This weekend was the 24 Hours of Adrenaline at Georgia Int'l Horse Park and we were Team Menstrual Cycles - 5 girls goin' with the flow...3 veterans a roadie & a newbie









Kerry, Dayna, Brom (our roadie), Abby (our newbie), & me

Dayna, Kerry, & I have each done 3 or more 24 HOAs - Kerry's even done several solo. Bromley & Abigail were both first timers and relatively new to mtb'ing.

9:30 am - Chaos









There is stuff strrewn everywhere I look. Camping gear, bike gear, boxes of godonlyknowswhat, tarps, people, bikes. It looks like a tornado hit our campsite. I hate chaos. It makes me insane. I look around at the other campsites and they all seem to be neat, orderly, and organized. I look back at our site. I can't even see the grass for all the stuff lying around. I think I'm going to lose my mind.









bike chaos

Nearing Noon
We've conned Bromley into doing the run, prologue, & 1st lap for the team....mostly because she missed the meeting where we talked about the run and as a result was elected in absentia. 









5 minutes to go









2 seconds to go

I've volunteered (for the 3rd year running) to be second in our 5 person rotation. After the start I head back to our disaster area...I mean, campsite to change and start my warm up (yes, I brought the trainer along). I'm not sure how long Bromley's lap will take. This is her first 24 hr race and although she is a Cat 3 roadie she is fairly new to mtb'ing.

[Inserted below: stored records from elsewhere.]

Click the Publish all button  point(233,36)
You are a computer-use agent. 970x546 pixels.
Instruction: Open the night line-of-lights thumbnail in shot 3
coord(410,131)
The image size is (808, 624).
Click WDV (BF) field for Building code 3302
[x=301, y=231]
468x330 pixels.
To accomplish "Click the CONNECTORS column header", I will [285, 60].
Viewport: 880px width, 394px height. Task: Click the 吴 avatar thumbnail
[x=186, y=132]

Changed and warmed up I head over to the transition area to wait for Bromley. Impressive! Including the run and prologue lap Brom turns in a 56 minute 1st lap! Not only that, but Brom won the run for females!! Girl, you're the best!! 

1:15 pm - Flailing spaz








bike, ready & waiting

I grab the baton from Bromley, run over to my bike and start hammering.









i look way too happy here

I think I've forgotten how to ride a bike. I know this course and ride it regularly...but, you'd never know it from the way I'm riding it now!

The course is 2 loops making up about 8 miles with 1100' of climbing. Loop 1 is mostly fast singletrack with 3 short but steep energy sapping climbs and one more gradual climb. The 2nd loop is divided between rough, GA granite "slick" rock and more singletrack. This loop has some of everything: short, steep energy sapping granite climbs, a granite "wall" (See Duckman's post for a good pic of the wall), off camber granite descents, long slow singletrack climbs, a double creek crossing known as "broken collarbone creek", and a steep technical dirt climb to kill you near the end. The two loops are connected by a big-ring promenade around the back side of the camping area and a police guarded road crossing.

I flail through my first lap and finish in a respectable but not overwhelmingly impressive 47 minutes flat. The eventual winner of the fastest female lap will have a time of just over 45 minutes. The fastest men's lap will be something ridiculous like 36 minutes.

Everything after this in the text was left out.